I had just read this quote again:
“What nobody tells people who are beginners — and I really wish someone had told this to me . . . is that all of us who do creative work, we get into it because we have good taste. But there is this gap. For the first couple years you make stuff, and it’s just not that good. It’s trying to be good, it has potential, but it’s not.
But your taste, the thing that got you into the game, is still killer. And your taste is why your work disappoints you. A lot of people never get past this phase. They quit. Most people I know who do interesting, creative work went through years of this. We know our work doesn’t have this special thing that we want it to have. We all go through this. And if you are just starting out or you are still in this phase, you gotta know it’s normal and the most important thing you can do is do a lot of work. Put yourself on a deadline so that every week you will finish one story.
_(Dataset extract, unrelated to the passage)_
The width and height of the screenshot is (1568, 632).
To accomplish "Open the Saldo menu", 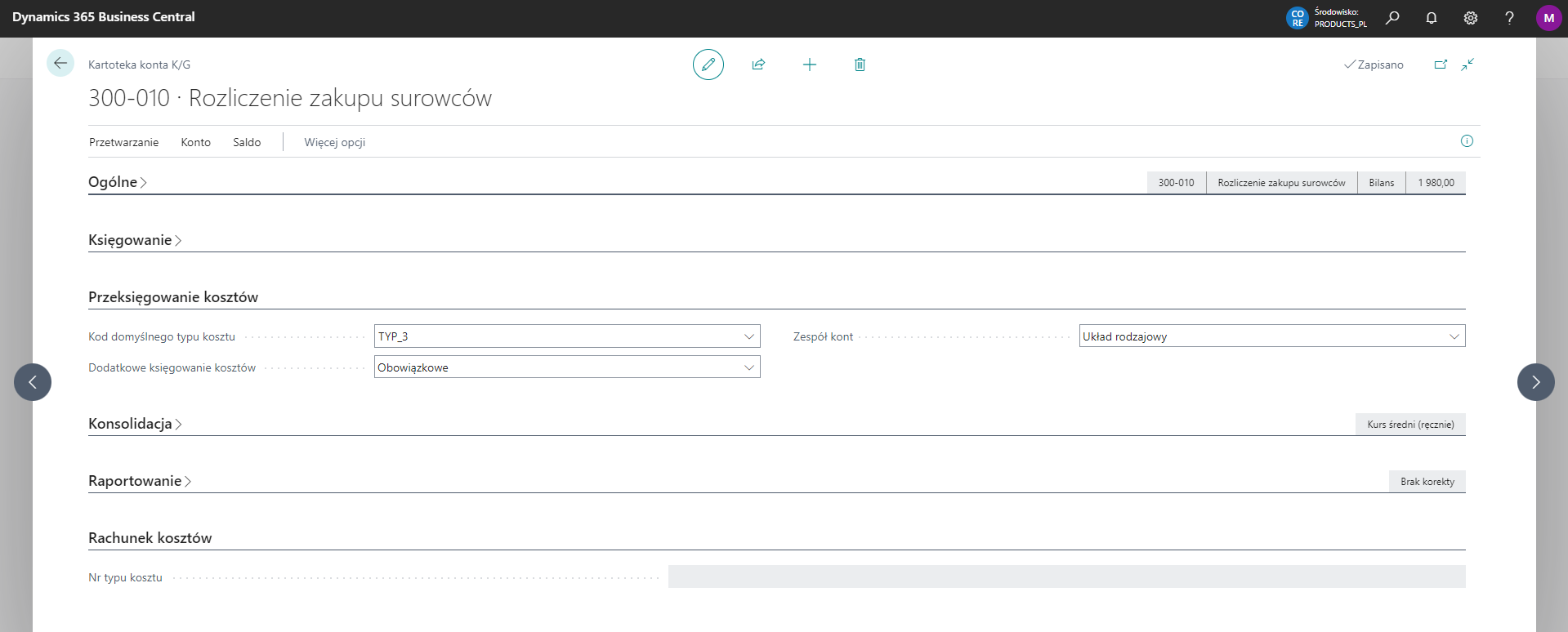I will pyautogui.click(x=247, y=142).
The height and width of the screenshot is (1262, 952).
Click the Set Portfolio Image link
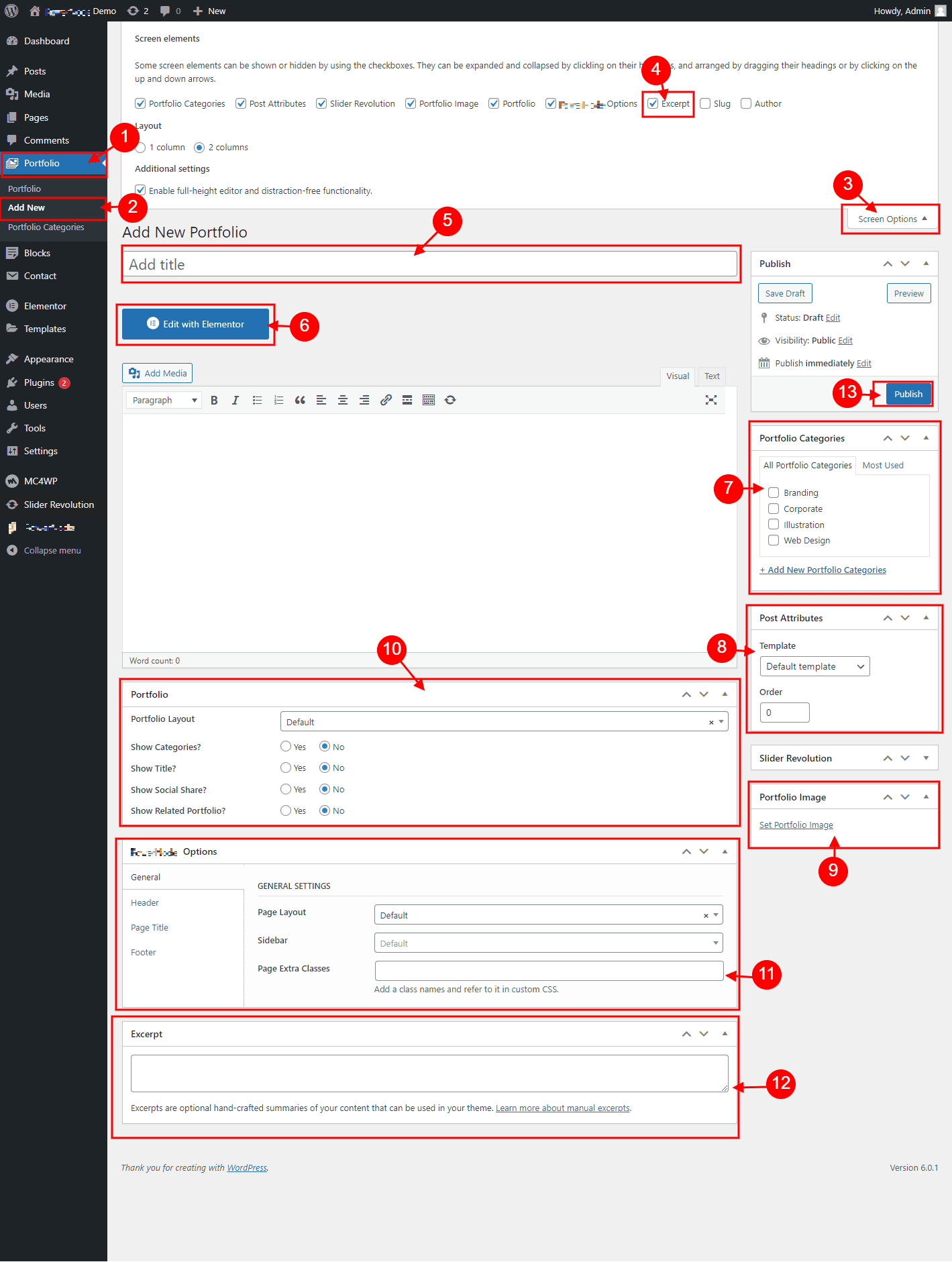(x=796, y=825)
It is only by going through a volume of work that you will close that gap, and your work will be as good as your ambitions. And I took longer to figure out how to do this than anyone I’ve ever met. It’s gonna take awhile. It’s normal to take awhile. You’ve just gotta fight your way through.” -Ira Glass
So I took my camera out, which I have been kind of ignoring lately. Two tomatoes from our garden were sitting in the pantry window. I thought I would recreate a photo my parents had in our house while growing up, a photo my dad took of several tomatoes ripening on a rainy windowsill. Well, if you didn't know it by now, I can hardly leave the room for two minutes without my two little shadows following right behind me. And it seems that for the first time ever, they noticed the stained glass hanging from the window in there (also, by my dad). So between Ira Glass and Jonathan Harris's project I posted about earlier, I got snapping again.